:: TEXTO DO DOCUMENTO ::
Desde então foram realizadas consultas públicas assim como consultas junto à Procuradoria Federal (Proge) O relatório da consulta pública 64/2017 (contratação de plano coletivo empresarial por empresário individual) cita que “mostrou-se cada vez mais incontroverso que tanto o MEI quando o CEI possuem natureza jurídica de pessoa física e não de pessoa jurídica.” Sendo este o maior entrave nas discussões, em nova consulta à Proge (Parecer 006/2017), consta que “considerando que atividades empresariais podem ser exercidas tanto por pessoa jurídica como por pessoa física, na qualidade de empresário individual, conforme conceituado no artigo 966 do Código Civil, de fato não parece haver óbice legal para que ambas contratem um plano coletivo empresarial.
Sobre empresarial individual, assim estabelece o artigo 966 do Código Civil: “considera-se empresário quem exerce profissionalmente atividade econômica organizada para a produção ou a circulação de bens ou serviços.” Por fim, ainda conforme relatório da consulta pública, “foi estabelecido que o melhor parâmetro, para considerar se determinada pessoa física pode celebrar contrato coletivo empresarial de plano de saúde, seja a atividade econômica por ela desempenhada que, como dito, precisará poder ser classificada como atividade empresarial, o que poderá se dar de diferentes modos, com diferentes formas de constituição e seus respectivos requisitos.”
:::
### TAREFA A
Segundo o texto sobre o plano coletivo empresarial, qual artigo do Código Civil conceitua o empresário?
### TAREFA B
Por favor, liste todas as siglas que aparecem no texto sobre o plano coletivo empresarial.
:: AMOSTRA DOS DADOS ::
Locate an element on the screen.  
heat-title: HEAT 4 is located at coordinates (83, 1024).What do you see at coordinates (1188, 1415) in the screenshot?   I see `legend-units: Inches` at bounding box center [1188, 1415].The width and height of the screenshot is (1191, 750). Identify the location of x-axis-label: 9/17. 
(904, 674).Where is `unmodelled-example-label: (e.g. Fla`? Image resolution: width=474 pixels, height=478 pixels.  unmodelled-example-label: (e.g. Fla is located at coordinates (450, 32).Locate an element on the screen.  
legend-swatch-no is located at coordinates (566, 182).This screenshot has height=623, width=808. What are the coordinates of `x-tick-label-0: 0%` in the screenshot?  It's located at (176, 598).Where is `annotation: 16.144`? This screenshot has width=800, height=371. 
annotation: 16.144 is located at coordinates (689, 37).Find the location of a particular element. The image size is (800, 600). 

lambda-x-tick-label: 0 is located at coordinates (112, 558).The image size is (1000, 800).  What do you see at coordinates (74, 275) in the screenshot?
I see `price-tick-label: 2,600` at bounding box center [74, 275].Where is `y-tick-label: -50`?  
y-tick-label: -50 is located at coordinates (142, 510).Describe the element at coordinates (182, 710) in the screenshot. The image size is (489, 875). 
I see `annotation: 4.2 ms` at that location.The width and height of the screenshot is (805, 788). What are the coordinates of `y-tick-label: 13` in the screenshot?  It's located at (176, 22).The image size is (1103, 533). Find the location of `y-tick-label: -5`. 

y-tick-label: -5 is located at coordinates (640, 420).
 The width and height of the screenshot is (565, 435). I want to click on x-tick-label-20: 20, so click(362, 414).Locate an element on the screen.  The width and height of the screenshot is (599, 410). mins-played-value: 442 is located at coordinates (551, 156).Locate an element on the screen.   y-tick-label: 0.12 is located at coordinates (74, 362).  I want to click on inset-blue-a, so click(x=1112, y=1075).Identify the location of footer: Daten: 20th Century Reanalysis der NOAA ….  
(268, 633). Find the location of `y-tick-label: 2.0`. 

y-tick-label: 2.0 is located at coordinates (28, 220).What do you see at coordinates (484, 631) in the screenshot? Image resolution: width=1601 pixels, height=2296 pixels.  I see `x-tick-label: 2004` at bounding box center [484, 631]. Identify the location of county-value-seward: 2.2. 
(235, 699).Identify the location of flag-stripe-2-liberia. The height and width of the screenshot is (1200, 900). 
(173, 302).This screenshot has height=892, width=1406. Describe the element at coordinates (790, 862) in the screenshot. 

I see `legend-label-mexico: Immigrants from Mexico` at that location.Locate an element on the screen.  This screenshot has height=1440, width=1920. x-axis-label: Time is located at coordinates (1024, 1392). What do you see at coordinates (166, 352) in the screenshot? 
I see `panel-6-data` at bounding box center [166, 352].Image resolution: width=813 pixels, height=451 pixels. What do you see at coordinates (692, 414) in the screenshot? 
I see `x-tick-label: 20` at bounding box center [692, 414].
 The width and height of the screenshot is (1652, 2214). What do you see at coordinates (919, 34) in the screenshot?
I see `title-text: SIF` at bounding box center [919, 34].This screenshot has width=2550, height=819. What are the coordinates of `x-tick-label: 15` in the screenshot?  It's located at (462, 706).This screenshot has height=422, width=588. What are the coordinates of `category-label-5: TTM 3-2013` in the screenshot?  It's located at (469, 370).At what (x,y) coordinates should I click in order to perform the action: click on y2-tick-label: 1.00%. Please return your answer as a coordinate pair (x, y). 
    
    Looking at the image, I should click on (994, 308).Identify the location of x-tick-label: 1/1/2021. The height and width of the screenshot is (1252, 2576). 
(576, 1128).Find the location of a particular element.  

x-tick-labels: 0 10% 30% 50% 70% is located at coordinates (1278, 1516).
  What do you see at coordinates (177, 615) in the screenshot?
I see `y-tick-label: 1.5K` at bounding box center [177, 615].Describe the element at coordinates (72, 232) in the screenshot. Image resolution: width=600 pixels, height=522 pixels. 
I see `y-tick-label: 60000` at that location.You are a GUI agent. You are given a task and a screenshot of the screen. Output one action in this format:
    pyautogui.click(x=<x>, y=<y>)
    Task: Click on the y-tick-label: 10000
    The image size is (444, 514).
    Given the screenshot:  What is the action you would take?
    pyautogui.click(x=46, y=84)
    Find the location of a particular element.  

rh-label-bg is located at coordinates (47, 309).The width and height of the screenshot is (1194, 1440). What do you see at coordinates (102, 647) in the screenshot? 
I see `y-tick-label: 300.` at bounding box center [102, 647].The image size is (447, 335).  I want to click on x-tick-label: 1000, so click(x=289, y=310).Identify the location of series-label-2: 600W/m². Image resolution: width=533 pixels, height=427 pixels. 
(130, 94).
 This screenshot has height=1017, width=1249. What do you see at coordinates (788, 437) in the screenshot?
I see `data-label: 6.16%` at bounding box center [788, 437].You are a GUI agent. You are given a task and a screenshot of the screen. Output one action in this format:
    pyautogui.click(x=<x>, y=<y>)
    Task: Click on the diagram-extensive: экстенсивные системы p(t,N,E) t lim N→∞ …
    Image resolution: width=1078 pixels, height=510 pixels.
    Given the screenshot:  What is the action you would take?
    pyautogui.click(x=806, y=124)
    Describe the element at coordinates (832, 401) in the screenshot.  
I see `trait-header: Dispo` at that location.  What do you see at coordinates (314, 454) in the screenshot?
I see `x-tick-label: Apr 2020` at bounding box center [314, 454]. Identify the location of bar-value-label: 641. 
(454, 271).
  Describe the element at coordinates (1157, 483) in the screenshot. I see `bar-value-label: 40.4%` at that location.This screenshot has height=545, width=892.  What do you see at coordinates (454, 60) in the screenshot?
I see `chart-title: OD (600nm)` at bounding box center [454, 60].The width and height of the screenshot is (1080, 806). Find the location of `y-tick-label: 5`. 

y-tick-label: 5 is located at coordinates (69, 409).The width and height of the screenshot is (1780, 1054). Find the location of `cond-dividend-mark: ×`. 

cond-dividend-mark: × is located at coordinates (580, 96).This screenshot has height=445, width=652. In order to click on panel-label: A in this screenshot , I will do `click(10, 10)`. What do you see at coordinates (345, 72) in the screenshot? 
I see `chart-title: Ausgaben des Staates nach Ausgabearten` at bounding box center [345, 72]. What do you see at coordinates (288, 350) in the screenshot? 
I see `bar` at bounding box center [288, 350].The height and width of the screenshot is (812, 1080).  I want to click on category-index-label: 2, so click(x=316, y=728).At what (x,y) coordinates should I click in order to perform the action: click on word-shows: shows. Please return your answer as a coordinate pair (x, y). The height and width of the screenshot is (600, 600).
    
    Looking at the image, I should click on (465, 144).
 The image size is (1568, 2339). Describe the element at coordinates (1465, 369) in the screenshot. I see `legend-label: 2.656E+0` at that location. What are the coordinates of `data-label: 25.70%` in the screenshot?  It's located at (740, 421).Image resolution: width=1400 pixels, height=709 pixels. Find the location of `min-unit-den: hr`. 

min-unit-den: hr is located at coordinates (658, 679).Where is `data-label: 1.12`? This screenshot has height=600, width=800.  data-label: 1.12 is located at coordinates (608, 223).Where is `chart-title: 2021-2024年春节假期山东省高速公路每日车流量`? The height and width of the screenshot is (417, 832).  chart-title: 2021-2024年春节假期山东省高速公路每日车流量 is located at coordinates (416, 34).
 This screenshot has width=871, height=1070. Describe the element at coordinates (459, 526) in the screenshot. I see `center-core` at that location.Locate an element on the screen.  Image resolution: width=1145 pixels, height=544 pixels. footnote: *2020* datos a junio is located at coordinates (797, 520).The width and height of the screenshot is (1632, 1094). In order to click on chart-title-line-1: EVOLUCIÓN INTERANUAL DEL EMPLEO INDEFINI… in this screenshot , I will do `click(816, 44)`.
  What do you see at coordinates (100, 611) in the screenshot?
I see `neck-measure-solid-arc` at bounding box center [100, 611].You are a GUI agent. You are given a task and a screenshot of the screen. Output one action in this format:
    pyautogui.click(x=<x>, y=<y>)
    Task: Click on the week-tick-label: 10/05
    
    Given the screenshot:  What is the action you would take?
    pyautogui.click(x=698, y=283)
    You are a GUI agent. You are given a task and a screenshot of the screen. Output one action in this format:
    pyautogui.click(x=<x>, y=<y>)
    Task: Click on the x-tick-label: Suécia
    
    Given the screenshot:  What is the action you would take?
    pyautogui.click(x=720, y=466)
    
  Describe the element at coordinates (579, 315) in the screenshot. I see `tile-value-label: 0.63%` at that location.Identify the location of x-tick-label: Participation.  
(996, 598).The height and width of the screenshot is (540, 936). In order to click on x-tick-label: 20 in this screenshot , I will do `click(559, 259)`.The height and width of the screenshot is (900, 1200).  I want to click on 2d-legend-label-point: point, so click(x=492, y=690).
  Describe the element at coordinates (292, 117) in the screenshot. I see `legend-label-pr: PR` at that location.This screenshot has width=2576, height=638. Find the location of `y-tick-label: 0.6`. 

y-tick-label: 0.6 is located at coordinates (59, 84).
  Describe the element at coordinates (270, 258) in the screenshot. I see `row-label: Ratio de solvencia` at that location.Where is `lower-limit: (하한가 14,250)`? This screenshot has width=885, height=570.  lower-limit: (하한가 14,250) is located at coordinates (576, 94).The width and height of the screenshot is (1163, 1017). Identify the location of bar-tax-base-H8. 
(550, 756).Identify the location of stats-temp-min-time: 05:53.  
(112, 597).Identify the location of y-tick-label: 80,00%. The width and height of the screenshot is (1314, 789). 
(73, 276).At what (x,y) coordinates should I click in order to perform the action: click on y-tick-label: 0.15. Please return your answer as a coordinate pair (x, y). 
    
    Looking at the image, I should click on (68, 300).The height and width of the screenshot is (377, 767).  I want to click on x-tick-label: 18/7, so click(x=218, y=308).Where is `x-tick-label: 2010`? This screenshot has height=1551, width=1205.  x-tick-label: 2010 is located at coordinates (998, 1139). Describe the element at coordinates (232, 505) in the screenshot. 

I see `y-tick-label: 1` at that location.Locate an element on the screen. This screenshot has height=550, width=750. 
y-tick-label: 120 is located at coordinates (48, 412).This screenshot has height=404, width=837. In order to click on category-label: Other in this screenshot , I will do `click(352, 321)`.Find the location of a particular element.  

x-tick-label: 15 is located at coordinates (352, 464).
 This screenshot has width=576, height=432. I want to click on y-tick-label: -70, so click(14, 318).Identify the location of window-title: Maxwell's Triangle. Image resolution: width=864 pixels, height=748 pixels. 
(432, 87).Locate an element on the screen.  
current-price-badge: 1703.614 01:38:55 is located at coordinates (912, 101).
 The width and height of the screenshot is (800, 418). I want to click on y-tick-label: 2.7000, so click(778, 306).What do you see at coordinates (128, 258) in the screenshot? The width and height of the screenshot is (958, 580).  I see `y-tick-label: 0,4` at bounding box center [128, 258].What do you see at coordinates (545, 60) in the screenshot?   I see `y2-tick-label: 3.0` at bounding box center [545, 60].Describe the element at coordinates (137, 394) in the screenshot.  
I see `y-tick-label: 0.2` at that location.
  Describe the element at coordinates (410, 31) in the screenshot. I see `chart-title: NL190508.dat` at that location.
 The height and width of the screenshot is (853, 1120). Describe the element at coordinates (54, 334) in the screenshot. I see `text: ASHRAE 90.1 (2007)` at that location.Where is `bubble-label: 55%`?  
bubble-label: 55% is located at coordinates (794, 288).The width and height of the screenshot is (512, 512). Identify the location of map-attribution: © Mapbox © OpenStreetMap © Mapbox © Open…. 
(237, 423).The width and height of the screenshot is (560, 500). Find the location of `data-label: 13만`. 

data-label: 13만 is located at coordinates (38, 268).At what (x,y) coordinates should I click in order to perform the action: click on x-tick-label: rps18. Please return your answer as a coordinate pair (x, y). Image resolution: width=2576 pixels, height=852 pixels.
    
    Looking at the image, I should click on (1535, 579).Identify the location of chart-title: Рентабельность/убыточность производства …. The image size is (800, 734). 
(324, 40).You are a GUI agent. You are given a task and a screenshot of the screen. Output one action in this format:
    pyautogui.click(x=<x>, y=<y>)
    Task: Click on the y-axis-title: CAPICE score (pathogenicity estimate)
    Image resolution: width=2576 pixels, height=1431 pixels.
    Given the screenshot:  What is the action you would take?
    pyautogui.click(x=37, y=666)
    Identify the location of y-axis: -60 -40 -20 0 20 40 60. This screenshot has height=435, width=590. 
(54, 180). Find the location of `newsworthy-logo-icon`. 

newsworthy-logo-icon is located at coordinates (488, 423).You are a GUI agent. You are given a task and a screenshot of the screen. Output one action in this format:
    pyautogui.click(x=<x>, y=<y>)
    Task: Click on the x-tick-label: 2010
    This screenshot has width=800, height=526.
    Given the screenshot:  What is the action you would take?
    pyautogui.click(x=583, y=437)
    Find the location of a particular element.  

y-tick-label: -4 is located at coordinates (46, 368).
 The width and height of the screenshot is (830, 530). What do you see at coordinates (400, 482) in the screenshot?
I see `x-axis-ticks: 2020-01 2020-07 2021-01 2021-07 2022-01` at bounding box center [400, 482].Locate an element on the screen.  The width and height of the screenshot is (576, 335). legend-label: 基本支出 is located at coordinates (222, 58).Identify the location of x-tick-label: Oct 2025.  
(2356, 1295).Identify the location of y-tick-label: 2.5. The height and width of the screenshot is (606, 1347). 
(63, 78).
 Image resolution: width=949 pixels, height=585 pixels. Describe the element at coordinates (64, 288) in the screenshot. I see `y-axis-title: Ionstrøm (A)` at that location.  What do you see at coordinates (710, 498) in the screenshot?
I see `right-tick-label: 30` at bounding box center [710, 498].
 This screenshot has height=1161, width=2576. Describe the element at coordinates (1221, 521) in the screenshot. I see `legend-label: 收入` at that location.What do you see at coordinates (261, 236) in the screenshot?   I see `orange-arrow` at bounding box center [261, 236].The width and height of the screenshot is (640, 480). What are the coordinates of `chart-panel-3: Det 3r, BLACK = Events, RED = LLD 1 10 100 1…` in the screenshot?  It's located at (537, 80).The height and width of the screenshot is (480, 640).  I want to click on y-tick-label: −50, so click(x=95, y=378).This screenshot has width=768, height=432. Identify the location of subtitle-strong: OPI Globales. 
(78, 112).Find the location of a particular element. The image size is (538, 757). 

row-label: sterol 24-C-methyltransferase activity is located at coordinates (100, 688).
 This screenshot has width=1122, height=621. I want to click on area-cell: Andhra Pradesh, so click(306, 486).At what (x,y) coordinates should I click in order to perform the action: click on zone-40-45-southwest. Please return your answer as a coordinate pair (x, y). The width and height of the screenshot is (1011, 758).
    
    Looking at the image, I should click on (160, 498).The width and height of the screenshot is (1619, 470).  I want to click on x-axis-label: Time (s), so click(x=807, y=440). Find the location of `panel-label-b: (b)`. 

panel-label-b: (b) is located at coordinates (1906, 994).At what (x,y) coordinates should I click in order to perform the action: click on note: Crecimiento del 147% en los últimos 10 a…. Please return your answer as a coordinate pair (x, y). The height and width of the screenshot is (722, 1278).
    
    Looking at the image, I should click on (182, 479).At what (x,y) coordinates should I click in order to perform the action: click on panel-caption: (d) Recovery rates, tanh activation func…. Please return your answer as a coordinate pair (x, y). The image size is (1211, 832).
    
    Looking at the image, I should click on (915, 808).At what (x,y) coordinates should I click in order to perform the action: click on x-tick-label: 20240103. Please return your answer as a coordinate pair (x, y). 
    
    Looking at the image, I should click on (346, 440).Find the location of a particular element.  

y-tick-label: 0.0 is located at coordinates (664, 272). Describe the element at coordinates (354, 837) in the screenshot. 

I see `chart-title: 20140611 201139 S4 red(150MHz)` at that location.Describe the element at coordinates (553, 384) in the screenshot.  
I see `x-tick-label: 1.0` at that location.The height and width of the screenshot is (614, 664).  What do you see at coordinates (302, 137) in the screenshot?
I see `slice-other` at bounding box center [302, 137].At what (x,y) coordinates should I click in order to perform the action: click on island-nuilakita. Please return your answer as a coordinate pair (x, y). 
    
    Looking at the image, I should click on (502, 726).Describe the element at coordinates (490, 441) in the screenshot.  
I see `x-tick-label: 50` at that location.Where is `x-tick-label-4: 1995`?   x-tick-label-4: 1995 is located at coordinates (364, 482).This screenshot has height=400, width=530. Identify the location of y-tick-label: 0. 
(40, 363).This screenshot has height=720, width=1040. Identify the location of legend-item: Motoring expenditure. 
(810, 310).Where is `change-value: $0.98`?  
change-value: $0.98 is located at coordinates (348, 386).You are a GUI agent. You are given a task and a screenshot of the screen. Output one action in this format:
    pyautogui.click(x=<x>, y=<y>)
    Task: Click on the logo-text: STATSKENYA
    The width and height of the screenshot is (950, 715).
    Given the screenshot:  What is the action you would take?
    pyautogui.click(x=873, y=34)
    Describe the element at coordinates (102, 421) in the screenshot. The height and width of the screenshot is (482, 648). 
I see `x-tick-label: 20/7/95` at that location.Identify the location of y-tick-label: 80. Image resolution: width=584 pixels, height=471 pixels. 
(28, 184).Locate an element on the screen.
:::
### RESULTADO A
O artigo 966 do Código Civil.

### RESULTADO B
Proge, MEI, CEI